Sono giornate complicate. Roba che neanche uno sceneggiatore di Un posto al sole riuscirebbe ad inventarsi. Perché non c’è solo l’organizzazione di apeRIVER – con una grande novità in arrivo per metà marzo – ma anche il trasloco. La proposta di affitto per la casa nuova era stata firmata. Il trasloco già fissato per il 6 marzo. Io avevo già comprato una trentina di scatole, e avevo liberato le due librerie; venduto il letto della stanza degli ospiti; dato la disdetta alla linea internet. Insomma, era tutto pronto. Poi sono andato all’agenzia immobiliare per prendere l’appuntamento per la firma del contratto. Inizialmente mi avevano detto che ci saremmo potuti vedere, per la consegna delle chiavi, il giorno dopo, che avrei firmato, pagando il dovuto con due assegni (uno per le due mensilità; un altro per l’agenzia).
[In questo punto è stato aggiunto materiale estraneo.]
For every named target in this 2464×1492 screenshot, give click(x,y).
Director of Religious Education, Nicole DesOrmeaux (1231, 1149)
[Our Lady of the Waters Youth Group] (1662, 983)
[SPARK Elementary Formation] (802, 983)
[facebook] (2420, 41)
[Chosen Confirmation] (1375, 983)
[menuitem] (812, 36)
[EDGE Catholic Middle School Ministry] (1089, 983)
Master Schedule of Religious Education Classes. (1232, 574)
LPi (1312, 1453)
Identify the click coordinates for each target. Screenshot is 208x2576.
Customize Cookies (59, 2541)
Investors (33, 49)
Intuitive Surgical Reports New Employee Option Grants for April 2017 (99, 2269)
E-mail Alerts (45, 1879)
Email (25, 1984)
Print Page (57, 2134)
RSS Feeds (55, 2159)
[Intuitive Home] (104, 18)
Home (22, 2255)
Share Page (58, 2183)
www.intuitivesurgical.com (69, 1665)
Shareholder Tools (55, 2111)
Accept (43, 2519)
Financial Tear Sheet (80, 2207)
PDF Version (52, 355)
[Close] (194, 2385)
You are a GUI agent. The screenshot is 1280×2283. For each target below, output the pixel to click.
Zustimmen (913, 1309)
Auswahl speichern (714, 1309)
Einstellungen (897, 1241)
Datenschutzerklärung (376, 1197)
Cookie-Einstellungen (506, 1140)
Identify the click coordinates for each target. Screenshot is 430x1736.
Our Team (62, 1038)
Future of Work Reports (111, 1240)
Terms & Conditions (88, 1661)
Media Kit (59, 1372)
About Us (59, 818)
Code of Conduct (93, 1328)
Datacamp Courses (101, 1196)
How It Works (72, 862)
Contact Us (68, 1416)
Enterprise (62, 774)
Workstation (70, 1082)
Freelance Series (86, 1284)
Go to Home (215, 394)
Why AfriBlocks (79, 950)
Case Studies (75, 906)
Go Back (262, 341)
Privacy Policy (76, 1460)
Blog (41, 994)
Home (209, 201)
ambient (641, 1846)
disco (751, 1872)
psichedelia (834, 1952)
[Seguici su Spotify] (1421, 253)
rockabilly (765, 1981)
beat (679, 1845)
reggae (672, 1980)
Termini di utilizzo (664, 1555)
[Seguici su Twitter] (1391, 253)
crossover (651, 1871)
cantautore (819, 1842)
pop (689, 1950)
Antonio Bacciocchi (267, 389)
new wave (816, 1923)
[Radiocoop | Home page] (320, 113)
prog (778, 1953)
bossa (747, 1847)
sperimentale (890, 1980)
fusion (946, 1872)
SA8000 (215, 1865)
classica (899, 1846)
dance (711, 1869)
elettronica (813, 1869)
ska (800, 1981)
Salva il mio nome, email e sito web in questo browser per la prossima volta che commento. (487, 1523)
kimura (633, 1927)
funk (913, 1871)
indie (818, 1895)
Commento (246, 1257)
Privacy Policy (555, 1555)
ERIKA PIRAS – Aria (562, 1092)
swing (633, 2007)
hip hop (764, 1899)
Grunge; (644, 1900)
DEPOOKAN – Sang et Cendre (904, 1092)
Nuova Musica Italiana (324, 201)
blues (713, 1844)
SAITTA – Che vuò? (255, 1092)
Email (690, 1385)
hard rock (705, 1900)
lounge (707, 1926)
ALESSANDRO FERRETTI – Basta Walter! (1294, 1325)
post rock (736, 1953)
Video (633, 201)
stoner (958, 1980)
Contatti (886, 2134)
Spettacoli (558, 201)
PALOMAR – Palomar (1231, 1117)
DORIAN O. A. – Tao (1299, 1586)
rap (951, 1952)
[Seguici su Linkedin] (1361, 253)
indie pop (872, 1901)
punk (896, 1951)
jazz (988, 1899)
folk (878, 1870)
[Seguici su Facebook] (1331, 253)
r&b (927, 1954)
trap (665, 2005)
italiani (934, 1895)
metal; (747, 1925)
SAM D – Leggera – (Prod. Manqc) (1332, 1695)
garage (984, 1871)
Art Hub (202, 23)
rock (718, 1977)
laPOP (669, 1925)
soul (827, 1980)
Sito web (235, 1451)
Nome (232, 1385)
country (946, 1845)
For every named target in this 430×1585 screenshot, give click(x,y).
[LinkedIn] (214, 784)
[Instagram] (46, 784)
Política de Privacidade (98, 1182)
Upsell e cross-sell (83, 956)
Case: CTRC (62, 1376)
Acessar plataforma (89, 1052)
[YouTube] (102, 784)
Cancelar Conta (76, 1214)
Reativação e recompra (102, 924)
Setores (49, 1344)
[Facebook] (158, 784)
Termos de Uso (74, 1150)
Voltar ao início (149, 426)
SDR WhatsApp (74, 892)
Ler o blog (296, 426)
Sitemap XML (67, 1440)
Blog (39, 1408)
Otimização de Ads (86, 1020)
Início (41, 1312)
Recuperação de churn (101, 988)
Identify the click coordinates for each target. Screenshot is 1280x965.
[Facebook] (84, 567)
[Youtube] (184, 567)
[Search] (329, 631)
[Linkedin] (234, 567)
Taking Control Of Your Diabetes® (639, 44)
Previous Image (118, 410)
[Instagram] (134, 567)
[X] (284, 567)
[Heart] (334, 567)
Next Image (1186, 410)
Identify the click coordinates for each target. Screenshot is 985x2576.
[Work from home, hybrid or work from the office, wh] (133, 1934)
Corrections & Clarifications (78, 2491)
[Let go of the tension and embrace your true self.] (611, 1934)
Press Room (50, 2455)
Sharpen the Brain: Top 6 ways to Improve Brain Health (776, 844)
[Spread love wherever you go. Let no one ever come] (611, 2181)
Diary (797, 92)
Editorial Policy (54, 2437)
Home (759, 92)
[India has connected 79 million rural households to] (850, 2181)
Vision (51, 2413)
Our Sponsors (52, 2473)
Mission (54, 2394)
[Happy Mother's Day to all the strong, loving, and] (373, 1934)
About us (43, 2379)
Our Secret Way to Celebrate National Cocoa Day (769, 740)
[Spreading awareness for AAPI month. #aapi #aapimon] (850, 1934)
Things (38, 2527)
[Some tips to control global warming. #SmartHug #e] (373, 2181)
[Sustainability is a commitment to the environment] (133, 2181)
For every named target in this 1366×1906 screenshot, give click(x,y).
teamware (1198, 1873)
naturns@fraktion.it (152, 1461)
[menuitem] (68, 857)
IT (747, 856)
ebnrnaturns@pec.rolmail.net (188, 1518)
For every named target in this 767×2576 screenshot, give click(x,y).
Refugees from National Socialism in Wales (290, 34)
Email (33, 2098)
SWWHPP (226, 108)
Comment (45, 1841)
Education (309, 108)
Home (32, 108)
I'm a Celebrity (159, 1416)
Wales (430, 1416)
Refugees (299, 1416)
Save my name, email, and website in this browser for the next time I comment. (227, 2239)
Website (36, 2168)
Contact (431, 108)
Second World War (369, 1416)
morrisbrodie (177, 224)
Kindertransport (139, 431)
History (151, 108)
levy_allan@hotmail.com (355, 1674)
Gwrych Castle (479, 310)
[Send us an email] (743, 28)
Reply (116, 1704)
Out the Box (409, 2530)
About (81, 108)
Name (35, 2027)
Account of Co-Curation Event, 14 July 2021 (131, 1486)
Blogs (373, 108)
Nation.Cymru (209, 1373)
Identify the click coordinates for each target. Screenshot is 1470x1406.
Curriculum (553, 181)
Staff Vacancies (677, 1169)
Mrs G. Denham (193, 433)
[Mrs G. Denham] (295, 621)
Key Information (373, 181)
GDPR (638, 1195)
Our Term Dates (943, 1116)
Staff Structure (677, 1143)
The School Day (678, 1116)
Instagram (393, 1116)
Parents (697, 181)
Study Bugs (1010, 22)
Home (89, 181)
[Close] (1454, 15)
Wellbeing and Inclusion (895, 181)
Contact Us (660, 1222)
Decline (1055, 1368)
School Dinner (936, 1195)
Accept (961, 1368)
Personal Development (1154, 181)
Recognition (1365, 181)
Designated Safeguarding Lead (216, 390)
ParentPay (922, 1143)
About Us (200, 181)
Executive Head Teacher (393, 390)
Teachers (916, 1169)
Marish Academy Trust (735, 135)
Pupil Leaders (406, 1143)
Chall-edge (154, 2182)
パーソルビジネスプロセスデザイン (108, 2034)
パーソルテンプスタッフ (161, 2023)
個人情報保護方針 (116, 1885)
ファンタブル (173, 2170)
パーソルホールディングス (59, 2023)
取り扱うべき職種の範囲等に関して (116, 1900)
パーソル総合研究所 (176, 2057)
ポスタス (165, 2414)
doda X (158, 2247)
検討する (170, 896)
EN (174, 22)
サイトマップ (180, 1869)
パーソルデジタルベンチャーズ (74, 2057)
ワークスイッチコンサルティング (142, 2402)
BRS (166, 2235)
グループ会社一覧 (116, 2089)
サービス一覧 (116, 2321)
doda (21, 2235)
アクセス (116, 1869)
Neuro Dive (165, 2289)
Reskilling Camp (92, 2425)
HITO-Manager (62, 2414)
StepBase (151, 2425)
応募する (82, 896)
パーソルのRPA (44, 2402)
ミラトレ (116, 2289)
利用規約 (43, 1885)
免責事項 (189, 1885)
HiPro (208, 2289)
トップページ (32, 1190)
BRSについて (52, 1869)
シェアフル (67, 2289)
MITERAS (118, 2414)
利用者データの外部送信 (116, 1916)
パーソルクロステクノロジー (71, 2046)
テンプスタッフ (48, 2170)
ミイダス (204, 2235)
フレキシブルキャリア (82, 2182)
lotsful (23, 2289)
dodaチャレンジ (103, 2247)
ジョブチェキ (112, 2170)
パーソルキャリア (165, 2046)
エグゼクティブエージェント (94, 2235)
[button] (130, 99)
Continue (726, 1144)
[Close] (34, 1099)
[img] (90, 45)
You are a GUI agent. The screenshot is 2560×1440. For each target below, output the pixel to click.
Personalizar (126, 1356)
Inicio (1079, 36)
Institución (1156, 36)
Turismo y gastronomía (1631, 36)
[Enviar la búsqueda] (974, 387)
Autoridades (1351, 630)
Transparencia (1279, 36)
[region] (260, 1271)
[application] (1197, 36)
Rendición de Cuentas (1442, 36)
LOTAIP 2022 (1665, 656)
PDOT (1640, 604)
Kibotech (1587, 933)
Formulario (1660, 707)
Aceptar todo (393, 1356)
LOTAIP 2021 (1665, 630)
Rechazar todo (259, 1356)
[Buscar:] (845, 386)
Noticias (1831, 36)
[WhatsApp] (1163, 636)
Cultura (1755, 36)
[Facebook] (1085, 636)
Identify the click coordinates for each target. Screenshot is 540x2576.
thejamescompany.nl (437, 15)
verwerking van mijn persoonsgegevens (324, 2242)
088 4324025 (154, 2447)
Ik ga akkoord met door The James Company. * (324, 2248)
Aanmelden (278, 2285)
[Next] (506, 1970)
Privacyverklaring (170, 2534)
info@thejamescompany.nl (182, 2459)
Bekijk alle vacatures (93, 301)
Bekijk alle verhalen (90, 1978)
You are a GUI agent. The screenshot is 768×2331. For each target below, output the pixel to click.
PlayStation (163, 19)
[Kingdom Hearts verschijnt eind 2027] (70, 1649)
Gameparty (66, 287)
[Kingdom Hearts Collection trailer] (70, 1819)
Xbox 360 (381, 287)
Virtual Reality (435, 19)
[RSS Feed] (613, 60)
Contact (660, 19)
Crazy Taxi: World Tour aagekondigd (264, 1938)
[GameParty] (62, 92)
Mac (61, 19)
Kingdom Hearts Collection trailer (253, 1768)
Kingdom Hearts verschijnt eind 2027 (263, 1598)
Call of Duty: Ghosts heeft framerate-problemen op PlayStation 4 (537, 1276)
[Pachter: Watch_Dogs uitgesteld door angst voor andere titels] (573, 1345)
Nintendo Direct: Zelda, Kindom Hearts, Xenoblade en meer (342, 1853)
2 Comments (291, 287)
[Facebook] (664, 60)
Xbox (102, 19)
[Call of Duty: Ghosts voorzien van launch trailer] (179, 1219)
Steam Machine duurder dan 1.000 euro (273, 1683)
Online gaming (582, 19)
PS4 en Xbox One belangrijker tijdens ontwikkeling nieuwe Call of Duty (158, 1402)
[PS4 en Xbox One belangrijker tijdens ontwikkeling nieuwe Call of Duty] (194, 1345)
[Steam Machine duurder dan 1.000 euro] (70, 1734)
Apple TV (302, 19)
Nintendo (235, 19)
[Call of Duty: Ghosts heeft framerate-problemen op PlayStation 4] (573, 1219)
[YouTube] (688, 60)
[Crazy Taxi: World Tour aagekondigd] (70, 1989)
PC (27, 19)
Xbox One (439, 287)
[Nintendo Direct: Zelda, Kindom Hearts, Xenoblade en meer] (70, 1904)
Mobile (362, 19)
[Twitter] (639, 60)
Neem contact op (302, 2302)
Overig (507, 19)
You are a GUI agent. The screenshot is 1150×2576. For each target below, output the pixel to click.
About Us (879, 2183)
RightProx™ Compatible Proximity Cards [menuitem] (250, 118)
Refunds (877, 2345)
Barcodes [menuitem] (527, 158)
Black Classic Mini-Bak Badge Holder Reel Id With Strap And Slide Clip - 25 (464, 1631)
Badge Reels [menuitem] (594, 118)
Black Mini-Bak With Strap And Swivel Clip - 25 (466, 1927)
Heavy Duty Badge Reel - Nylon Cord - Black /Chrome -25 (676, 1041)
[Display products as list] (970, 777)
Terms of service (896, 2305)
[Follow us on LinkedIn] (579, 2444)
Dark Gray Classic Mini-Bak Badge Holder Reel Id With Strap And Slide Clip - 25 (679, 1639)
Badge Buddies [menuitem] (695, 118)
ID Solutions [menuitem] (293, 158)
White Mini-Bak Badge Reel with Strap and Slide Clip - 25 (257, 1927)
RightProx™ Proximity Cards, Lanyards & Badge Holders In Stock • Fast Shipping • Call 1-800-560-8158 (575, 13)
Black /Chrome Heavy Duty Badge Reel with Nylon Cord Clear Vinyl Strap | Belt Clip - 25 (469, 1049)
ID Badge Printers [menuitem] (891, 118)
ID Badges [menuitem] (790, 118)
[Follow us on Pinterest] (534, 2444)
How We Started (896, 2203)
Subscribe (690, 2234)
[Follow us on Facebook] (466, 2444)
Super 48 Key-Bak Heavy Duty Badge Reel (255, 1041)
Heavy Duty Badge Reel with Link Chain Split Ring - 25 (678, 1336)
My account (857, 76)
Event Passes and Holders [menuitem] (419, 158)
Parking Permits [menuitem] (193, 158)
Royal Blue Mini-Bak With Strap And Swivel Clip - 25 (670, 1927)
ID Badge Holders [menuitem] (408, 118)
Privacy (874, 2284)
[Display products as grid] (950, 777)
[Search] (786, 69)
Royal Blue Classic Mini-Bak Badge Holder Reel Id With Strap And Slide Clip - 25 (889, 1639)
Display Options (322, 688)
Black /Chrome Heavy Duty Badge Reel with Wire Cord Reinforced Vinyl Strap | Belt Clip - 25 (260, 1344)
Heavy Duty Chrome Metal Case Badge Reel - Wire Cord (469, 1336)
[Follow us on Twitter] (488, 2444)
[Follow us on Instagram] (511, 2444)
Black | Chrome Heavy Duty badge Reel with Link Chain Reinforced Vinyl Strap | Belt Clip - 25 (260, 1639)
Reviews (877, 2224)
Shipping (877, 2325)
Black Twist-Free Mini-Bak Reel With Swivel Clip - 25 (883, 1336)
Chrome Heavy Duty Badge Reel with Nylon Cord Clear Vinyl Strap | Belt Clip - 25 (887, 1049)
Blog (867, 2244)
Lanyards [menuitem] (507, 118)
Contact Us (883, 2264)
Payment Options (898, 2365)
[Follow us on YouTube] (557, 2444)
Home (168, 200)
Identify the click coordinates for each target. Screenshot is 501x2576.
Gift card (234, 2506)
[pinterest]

Fin qui tutto ok. Se non fosse che poche ore dopo la nostra conversazione, l’agente immobiliare mi ha chiamato per cambiare le carte in tavola: niente assegno (“dobbiamo vedere se è coperto, prima di darle le chiavi di casa”), ma solo un bonifico. E ‘sti cazzi se pure lì ci vogliono due-tre giorni perché risulti (“tanto abbiamo un Cro”). Ovviamente non ho accettato, ce li ho mandati  (insomma, immaginare che non abbia qualche migliaio di euro sul conto è abbastanza offensivo, soprattutto perché avevo mostrato loro la mia busta paga) e ho girato la pratica al mio avvocato. Il quale avvocato, però, aveva appena trovato un accordo con i proprietari dell’attuale casa: i quali mi avrebbero “abbuonato” tre mesi di mancato preavviso (mentre ne avrei dovuti pagare tre). Mancava solo da firmare l’intesa. Il litigio con l’agenzia immobiliare, però, ha stravolto tutto. Ergo: l’avvocato ha richiamato i padroni di questa casa e comunicato che resto fino alla fine dei sei mesi di preavviso (fine luglio). In compenso, faranno presto i lavori al soffitto della camera da letto. All’agenzia è arrivata una diffida, con la quale viene “invitata” a restituirmi la mensilità che dovrebbe essere versata all’atto della eventuale controfirma della proposta da parte del proprietario: cosa che non è mai avvenuta, perché il padrone della casa nuova vive a Palermo e non è ancora mai venuto a Roma.

Insomma: si resta a Monteverde. Per adesso. E, in fondo, la cosa non mi dispiace. Neanche al gatto.